18. The process as claimed in claim 7, wherein for the polyether ketone of the general formula (I), the polyether ketone of the formula (IV) as defined in claim 4, is dissolved in 95 to 97% strength by weight sulfuric acid at not more than 80°C and is sulfonated in 95 to 97% strength by weight sufuric acid at a temperature from 30 to 90°C.

19. The process as claimed in claim 7, wherein for the polyether ketone of the general formula (I), the polyether ketone of the formula (V) as defined in claim 5, is dissolved in 95 to 97% strength by weight sulfuric acid at not more than 80°C and is sulfonated at a temperature from 50 to 100°C.
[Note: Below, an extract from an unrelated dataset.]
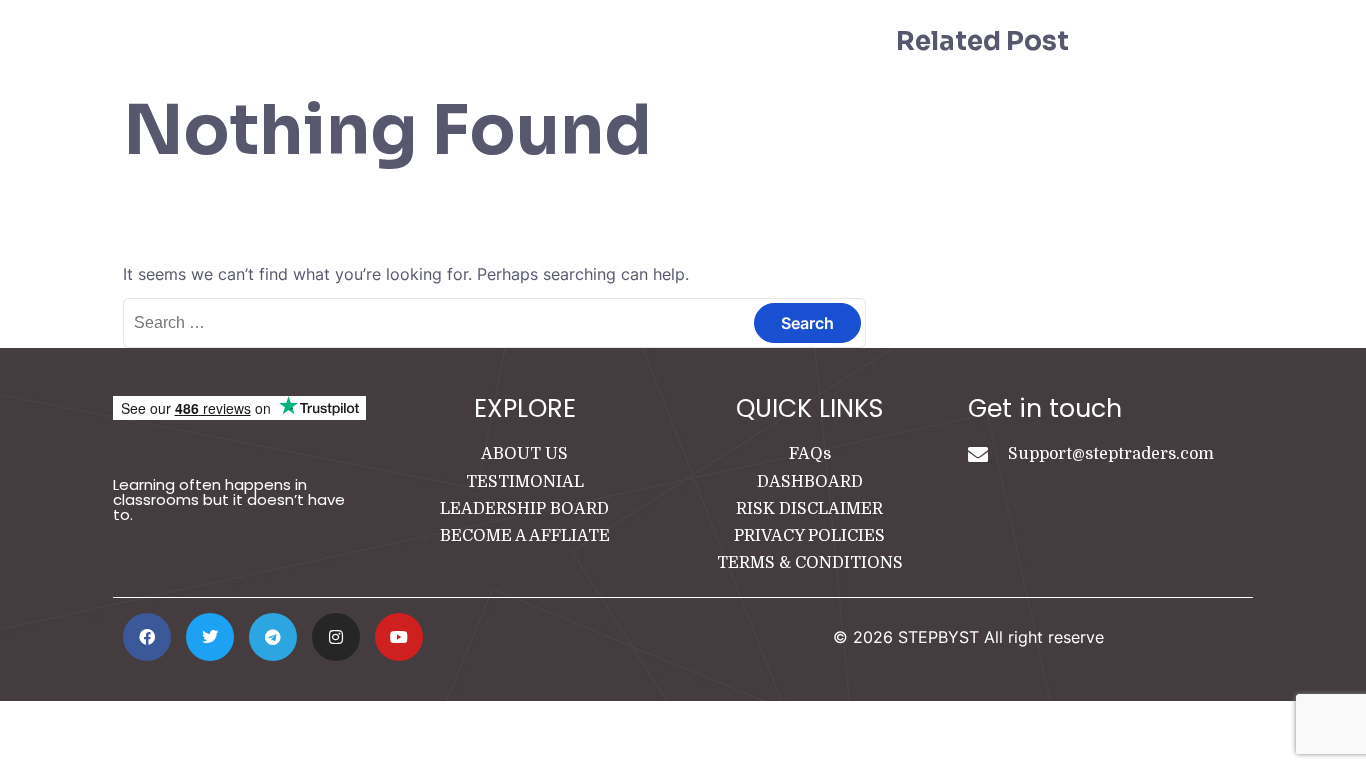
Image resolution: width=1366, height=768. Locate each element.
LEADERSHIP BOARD (524, 509)
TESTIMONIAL (525, 482)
20. A process for the preparation of a sulfonated polyether ketone by dissolving the polyether ketone of the general formula (I) as defined in claim 7 in 94 to 97%
strength by weight sulfuric acid, sulfonating the polyether ketone in sulfuric acid, fuming sulfuric acid, oleum, chlorosulfonic acid or a mixture thereof and working up the reaction mixture as soon as the desired degree of sulfonation is reached, wherein from 1 to 100% of O-phenylene-CO units are substituted with an SO3M group wherein M is as defined in claim 1 or 2.

21. A polymer electrolyte solution comprising a sulfonated aromatic polyether ketone as claimed in any one of claims 1 to 6.

22. A polymer electrolyte solution as claimed in claim 21, which comprises at least 1% by weight of polyether ketones of the formulae (II), (III), (IV), (V), (VI) or a combination thereof, as defined in claim 6.

23. A polymer electrolyte solution as claimed in claim 21, which comprises as principal constituent one or more aprotic dipolar solvents.

24. A polymer electrolyte solution as claimed in claim 21, which comprises a further sulfonated or unsulfonated polymer and, optionally, a small quantity of an auxiliary.

25. Use of a polymer electrolyte solution as claimed in any one of claims 21 to 24, for the production of an asymmetric membrane.

26. Use of a polymer electrolyte solution as claimed in any one of claims 21 to 24, for the production of a cohesive film.

27. Use of a polymer electrolyte solution as claimed in any one of claims 21 to 24, for establilshing an intensive contact between two polymer electrolyte surfaces.

28. Use of a polymer electrolyte solution as claimed in any one of claims 21 to 24, for obtaining a porous or rough surface after contacting the solution with a precipitating agent.

29. Use of a sulfonated aromatic polyether ketone as claimed in any one of claims 1 to 6, for preparing a polymer electrolyte solution or for producing a polymer film.

30. Use of a sulfonated aromatic polyether ketone as claimed in any one of claims 1 to 6, or a polymer film as claimed in claim 29, in an electrochemical cell.

31. The use as claimed in claim 30, wherein the electrochemical cell is a fuel cell or an electrolyzer.

32. A film having a thickness of from 5 µm to 1 mm, which comprises a sulfonated aromatic polyether ketone as claimed in any one of claims 1 to 6.